15 décembre 2010
Nous présentons un test de Turing Poignée de main-like administré par un système de télérobotique dans lequel l'interrogateur est la tenue d'un stylet robotique et l'interaction avec une autre partie (humain ou artificiel). Nous utilisons une méthode de choix forcé, et d'extraire une mesure de la similitude du modèle artificiel pour une poignée de main humaine.
L’objectif général de cette procédure est de déterminer dans quelle mesure un modèle informatique d’une poignée de main correspond à la poignée de main humaine. Pour ce faire, les sujets doivent d’abord être manipulés par des paires de poignées de main, soit générées par un ordinateur humain, soit une combinaison des deux à l’aide d’une interface robotique télécommandée. La deuxième étape de la procédure consiste à demander à chaque sujet de choisir, au sein de chaque paire, laquelle des deux poignées de main est la plus humaine.
La dernière étape de la procédure consiste à calculer à partir des réponses du sujet le degré de ressemblance humaine, pour le modèle de poignée de main, le degré de ressemblance humaine modèle, ou MHLG. En fin de compte, on peut obtenir des résultats qui montrent une distinction significative entre les différents modèles, MH G utilisant le test de poignée de main de Turing. Le test de Turing est en fait limité à l’intelligence verbale où les scientifiques et les ingénieurs ont observé un grand écart entre l’intelligence artificielle et l’intelligence naturelle dans l’aspect du contrôle moteur du comportement moteur.
De nombreux scientifiques ont pensé à cette version motorisée du test de rotation, mais ce n’est que récemment qu’ils ont soutenu que les dispositifs robotiques pilotables sont abandonnés dans les laboratoires de recherche, facilitant la mise en œuvre d’un protocole simple et reproductible pour un test de poignée de main de type tournée. Cette méthode peut aider à répondre à des questions clés dans le domaine de l’interaction homme-robot, telles que quelles sont les principales caractéristiques des mouvements du bras humain qui offrent une expérience naturelle du toucher humain. Les implications de cette technique s’étendent à notre diagnostic de déficiences motrices telles que la paralysie cérébrale.
La prochaine étape consiste à construire un appareil de diagnostic robotique capable de distinguer une poignée de main humaine saine d’une poignée de main affaiblie. Un. La démonstration visuelle de cette méthode est essentielle car le mouvement de la poignée de main à travers le système robotique télé n’est pas naturel et il faut du temps et de la pratique pour apprendre à manipuler et à interagir avec le robot. Suivant le concept original du test de tournée classique, les expériences de poignée de main se composent de trois entités, un humain, un ordinateur, un interrogateur.

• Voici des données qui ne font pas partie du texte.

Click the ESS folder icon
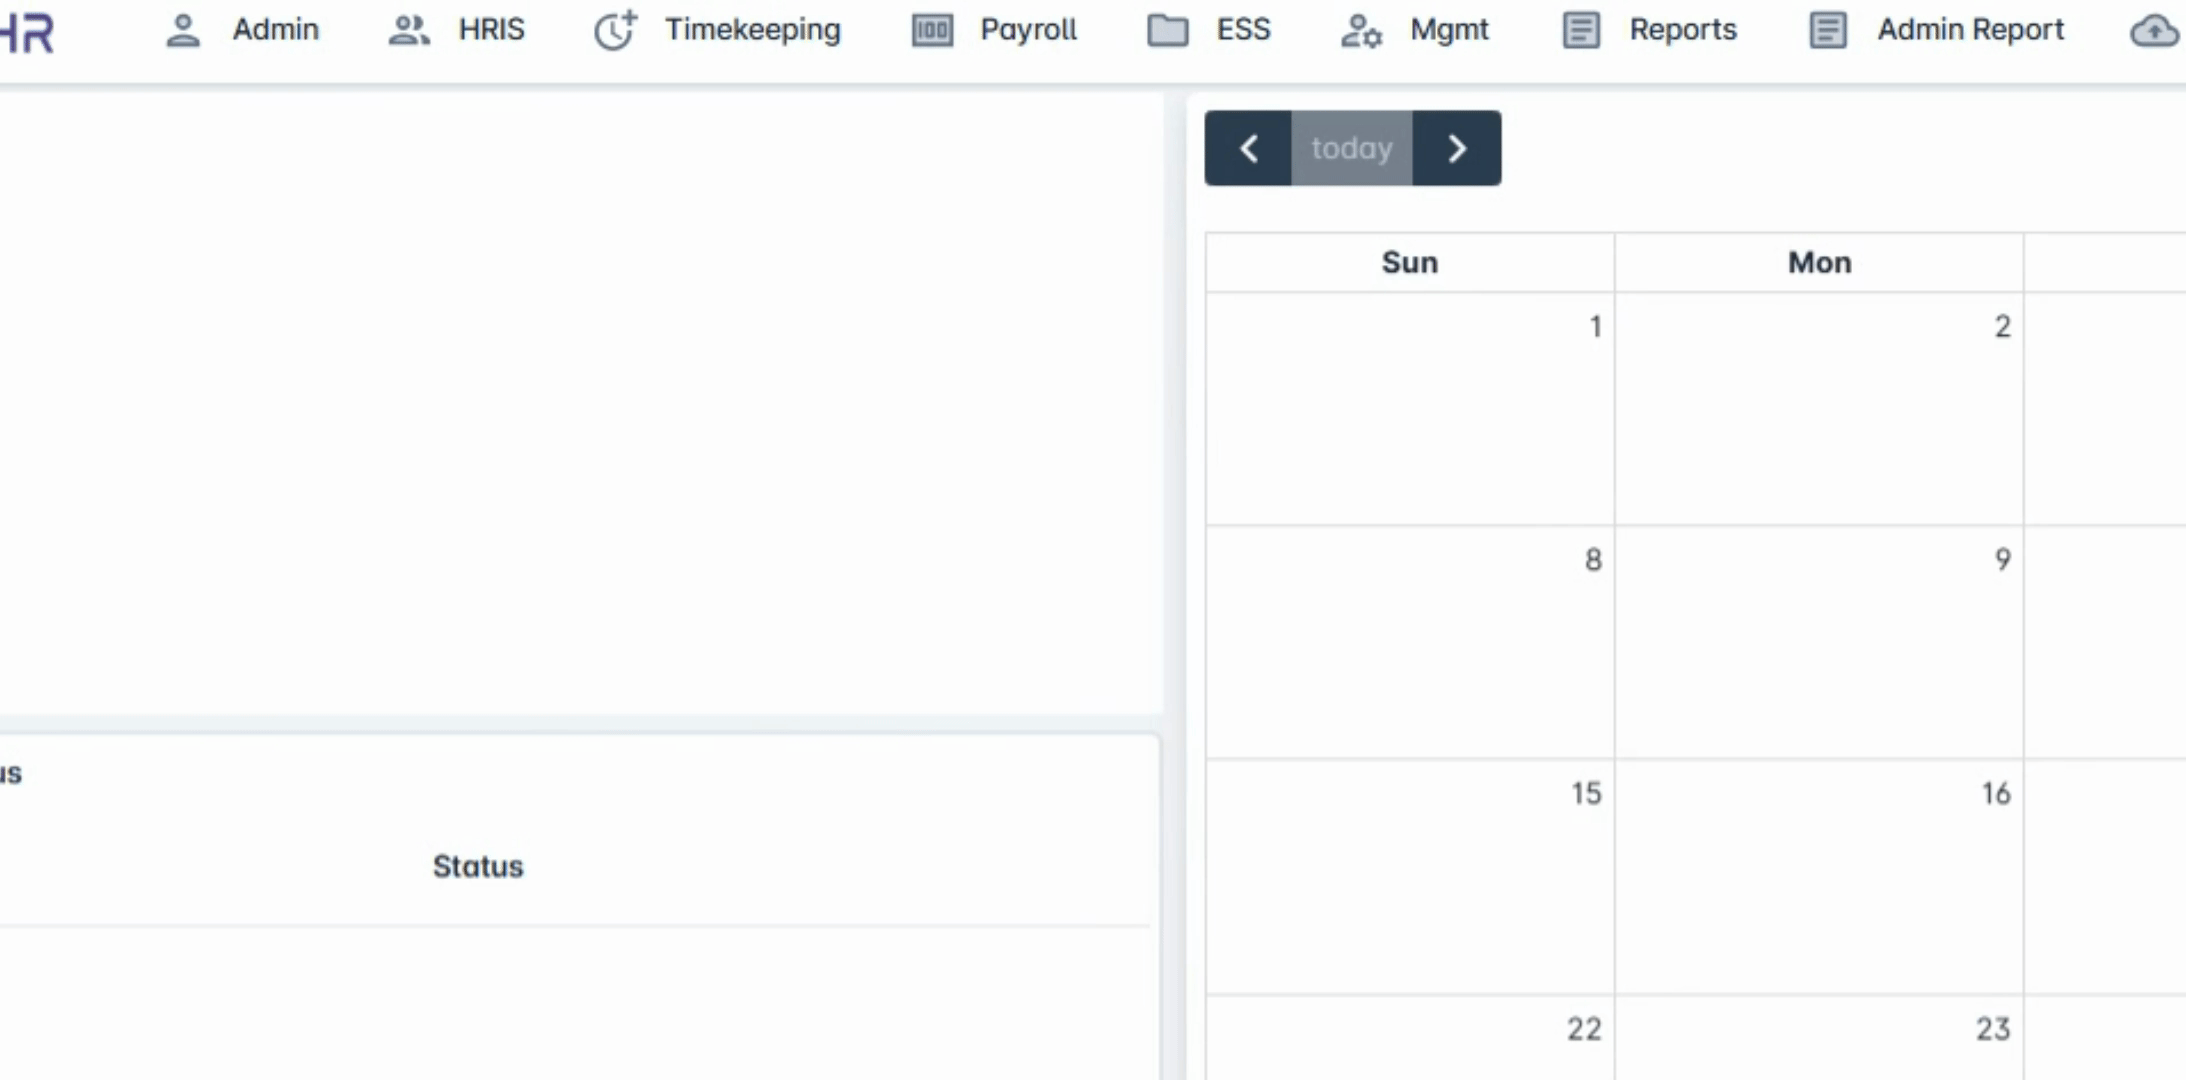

L’interrogateur et l’humain sont assis dans la même pièce mais sont séparés par un écran, de sorte que l’interrogateur ne peut pas voir lequel de ceux de l’ordinateur ou de l’humain génère la poignée de main. Les poignées de main ne sont pas des poignées de main directes, mais sont réalisées par le biais d’une interface télérobotique mécanique composée de deux robots de bureau fantômes dans le cas d’une poignée de main humaine et d’un robot fantôme et d’un logiciel. Dans le cas d’une poignée de main d’ordinateur, lorsque le mot poignée de main apparaît sur l’écran de l’ordinateur, l’interrogateur et l’humain font immédiatement des mouvements de poignée de main en déplaçant le stylet de l’interface télérobotique dans la direction verticale.
Le travail de l’interrogateur consiste à comparer deux poignées de main et à sélectionner celle qui ressemble le plus à l’humain en appuyant sur la touche d’accueil ou F1 pour choisir la première poignée de main ou en appuyant sur Fins ou F deux pour choisir la deuxième poignée de main. Les trois protocoles expérimentaux présentés dans cette vidéo diffèrent les uns des autres par la composition des poignées de main qui sont comparées. Le premier protocole est le protocole de test de Turing pur, mais les choix entre une poignée de main humaine et une poignée de main générée par ordinateur.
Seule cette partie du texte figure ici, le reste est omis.